Aposentadoria por Invalidez ou Incapacidade Permanente
Para quem foi considerado permanentemente incapaz para qualquer atividade de trabalho por doença ou acidente.
Desde a Reforma da Previdência (EC 103/2019), o nome oficial passou a ser Aposentadoria por Incapacidade Permanente, embora "aposentadoria por invalidez" ainda seja o termo mais usado — inclusive pelo próprio INSS, informalmente. Os direitos e requisitos são os mesmos; só o nome mudou.
O que é e quem tem direito
É pago ao trabalhador permanentemente incapaz de exercer qualquer atividade laborativa, sem possibilidade de reabilitação em outra função. Vale para qualquer segurado que tenha contribuído ao INSS ou trabalhe em caráter especial (rural, por exemplo) e que não esteja mais em condições de exercer uma função que mantenha o seu sustento.
Como funciona a perícia e a carência
O benefício exige avaliação de perito médico do INSS confirmando a incapacidade total e permanente. É necessário ter pelo menos 12 meses de contribuições. A carência não é exigida quando a incapacidade decorre de fato imprevisível: acidente de qualquer natureza, acidente de trabalho, doença causada pelo exercício da profissão, ou doença grave elencada em lei.
Não tem direito ao benefício quem, ao se filiar à Previdência, já era portador da doença ou lesão que geraria o benefício — salvo se a enfermidade se agravar durante o período de contribuição.

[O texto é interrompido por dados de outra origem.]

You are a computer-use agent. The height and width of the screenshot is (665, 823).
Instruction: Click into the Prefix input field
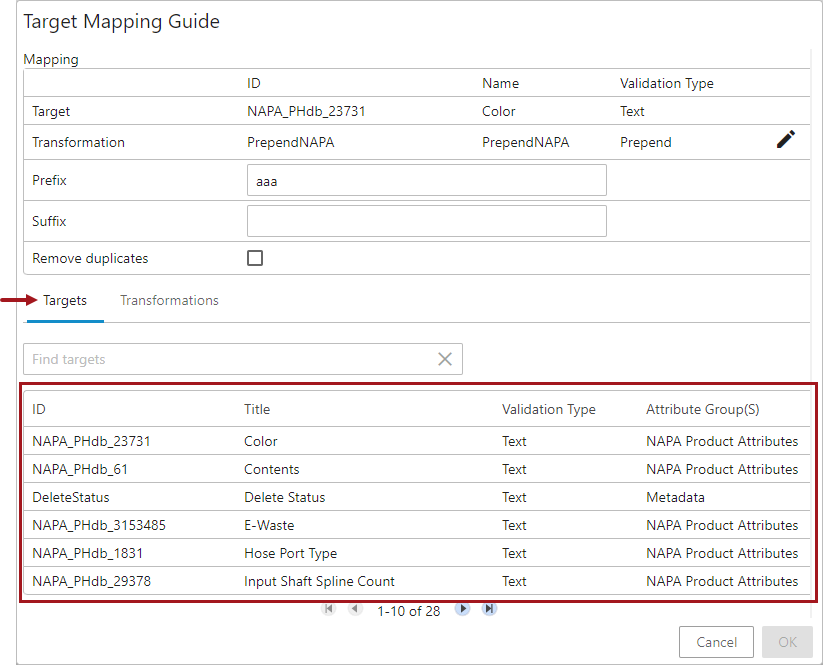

Doenças que dispensam a carência
- Tuberculose ativa;
- Hanseníase;
- Alienação mental;
- Esclerose múltipla;
- Hepatopatia grave;
- Neoplasia maligna;
- Cegueira ou visão monocular;
- Paralisia irreversível e incapacitante;
- Cardiopatia grave;
- Doença de Parkinson;
- Espondiloartrose anquilosante;
- Nefropatia grave;
- Estado avançado da doença de Paget (osteíte deformante);
- Síndrome da Deficiência Imunológica Adquirida (AIDS);
- Contaminação por radiação, com base em conclusão da medicina especializada;
- Acidente vascular encefálico (agudo);
- Abdome agudo cirúrgico.
Como é calculado o valor
Para incapacidade por doença comum: 60% da média de todos os salários de contribuição desde julho de 1994, mais 2% para cada ano que exceder 20 anos (homens) ou 15 anos (mulheres). Para incapacidade decorrente de acidente de trabalho ou doença profissional: valor integral, 100% da média, independentemente do tempo de contribuição.
Essa regra de cálculo pós-reforma foi confirmada pelo STF em dezembro de 2025, no julgamento do Tema 1.300, por 6 votos a 4, declarando constitucional o redutor de 60% + 2% para incapacidades constatadas após a EC 103/2019.
Adicional de 25%
Pode ser pago ao aposentado por incapacidade que comprove necessidade de ajuda de terceiros no dia a dia — ajuda que, se retirada, impediria atividades normais de sobrevivência, como tomar banho ou se alimentar.